Spoon University is now a global publication, but where does the USFSP chapter fit into that? It all starts with a woman named Jenna Rimensnyder.

After becoming aware of the platform as a grad student at USF St. Petersburg, Rimensnyder said she was surprised to learn that a chapter did not exist at the campus, and became determined to start it herself. Her quest to establish the chapter included compiling 300 signatures, building her team, and signing up in the school’s club system. Oh yeah, and she managed to do all of this in four weeks.

In the time since Rimensnyder graduated and left the school and her legacy behind, she has had a successful career in food journalism, her latest stint being the food and drink editor at Creative Loafing.

Recently, she was gracious enough to spend over an hour talking with me about her job.
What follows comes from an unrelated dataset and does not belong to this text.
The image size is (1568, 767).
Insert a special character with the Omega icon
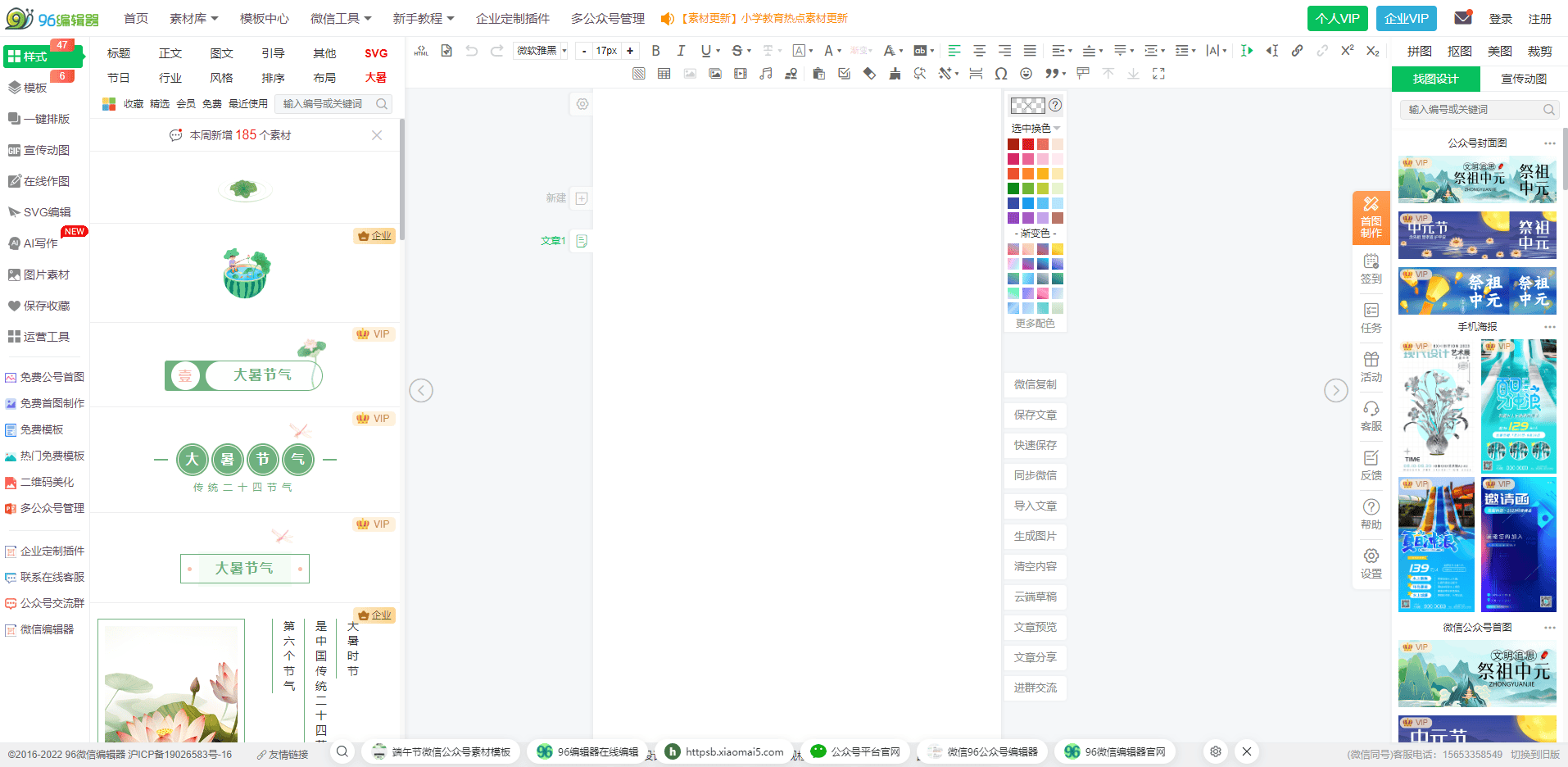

Here are just a few of the tips I took away from that interview, from the founder herself, for any other aspiring food journalists out there.

1. Get plugged in

“Follow people who inspire you, and then follow people who those people are following,” said Rimensnyder. She emphasized the importance of using social media platforms such as Twitter and Instagram, not just as means to network, but also to help with creativity. Along the same point, it is also vital to know your community and what is happening in it. (And, for the record, Rimensnyder’s preferred platform is Instagram).

2. Have the right tools

In order to garner success, there are a few tools that reporters should have. A recorder for interviews is always handy, as well as online editing tools such as Grammarly. Rimensnyder also admitted that having a camera is helpful in this specific field of journalism, and that self-taught photography techniques can go a long way (again, this is where following people you find inspiring is important).

3. Always make sure your work is top-notch

“Being thorough is everything, especially as a contributor,” said Rimensnyder. She says that starting out as a contributor to publications, you want to consistently hand in good work and make your editor’s job as easy as possible to keep them coming back to you for stories. Do not burn any bridges because you cannot be bothered to check your grammar or verify your sources.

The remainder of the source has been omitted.